Given the ongoing tension between art and industry that characterizes much of Hollywood’s history, it’s unsurprising that the metaphor of “cogs in the machine” frequently appears in narratives about the industry’s past. I cherish many classic Hollywood films (and miss their craftsmanship), but for all its brilliance, the system had its toll. The egregious outrages of sexual exploitation and racial discrimination are, in the end, merely the most grotesque examples of how thoroughly the system could—and did—devour its own.

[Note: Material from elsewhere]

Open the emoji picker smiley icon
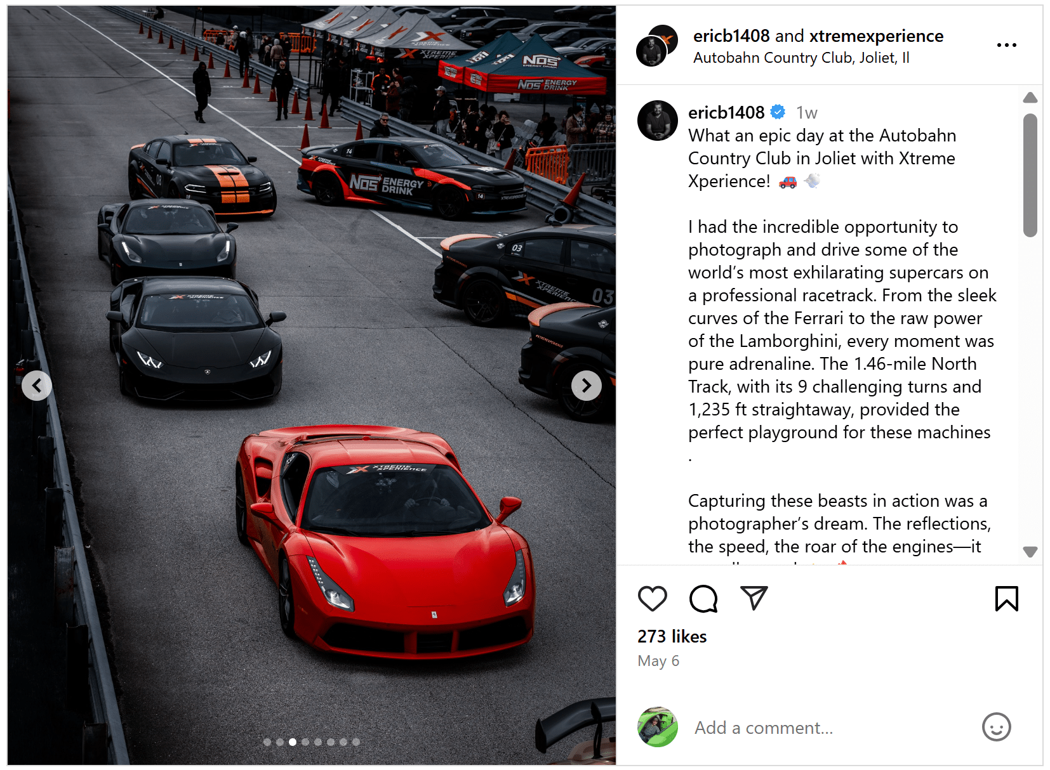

“We have the players, the directors, the writers,” Selznick lamented in his resignation letter to the head of Paramount in 1931. “The system that turns these people into automatons is obviously what is wrong.” Selznick’s despair resonates with one of my favorite scenes in “Blade Runner.” Set against the backdrop of a futuristic Los Angeles, the scene involves Deckard (Harrison Ford), a gruff, Bogart-esque figure tasked with hunting down renegade replicants—lifelike synthetic humans produced as slave labor. Early in the film, Deckard visits the Tyrell Corporation, the manufacturer of replicants, to consult with its eerie founder. “Commerce is our goal here,” Tyrell states, exuding a disquieting calm as he explains his business. “‘More human than human’ is our motto,” he continues, echoing the sentiments of an old studio boss.

As in “Blade Runner,” many of the most memorable sentient machines in cinema take on human forms. This is also true in “Metropolis,” where a metallic automaton is designed to resemble a living woman, as well as in films like the original “Westworld,” “The Stepford Wives,” and the “Terminator” franchise. Even when A.I. lacks a physical body, the most impactful portrayals often feature recognizable human voices, such as Paul Bettany in “Iron Man” and Scarlett Johansson in “Her,” Spike Jonze’s whimsical yet poignant love story about a man (Joaquin Phoenix) and a virtual assistant—a disembodied entity that quickly transforms into an emotionally engaging character due to Johansson’s distinct voice and allure.

A.I. embodies a human essence in films like “Blade Runner” and others within Hollywood’s narrative landscape. Given the emphasis on character in cinema, this is hardly surprising. A robot formed from cold metal can evoke fear, but non-anthropomorphic machines lack the emotional resonance found in lifelike beings that traverse our screens. Alternately endearing and unsettling, these machines serve as companions, warriors, distractions, and ultimately, mirrors reflecting our own humanity. In Steven Spielberg’s “A.I. Artificial Intelligence” (2001), a poignant tale of a boy android named David (Haley Joel Osment) yearning for his human mother’s affection reveals a core reason for our unease: “In the beginning, didn’t God create Adam to love him?”

Isaac Asimov once noted that during his childhood, robot stories could typically be categorized into two types: “robot-as-menace” and “robot-as-pathos.” The emotional depth of Spielberg’s “A.I.” lies in its protagonist’s longing for love. Yet David is also intentionally disconcerting, embodying both machine and human traits, which ultimately renders him neither. In a sense, he becomes a troublesome child for his adoptive family and for Spielberg himself. This complexity is addressed with a fairy-tale conclusion, featuring ethereal robots known as “specialists,” slender beings that deactivate David. By that point, however, all organic life on Earth has perished, humanity having technologically advanced itself into extinction.

Whether intentional or not, films like “A.I.”, “Her,” “The Terminator,” and “The Matrix” have been foreshadowing a reality that now appears imminent. Since the launch of ChatGPT in November, the term artificial intelligence has infiltrated headlines, congressional hearings, and the picket signs of writers and actors who, understandably, fear they might be ushered toward extinction. “A.I. is not art” has appeared on several protest signs, though I prefer the more biting sentiment, “Pay the writers you AI-holes!” It’s a clever phrase, reminding us that writers are irreplaceable, or at least that’s the mantra I’ve been silently repeating while navigating this brave new world. Siri, do you review movies?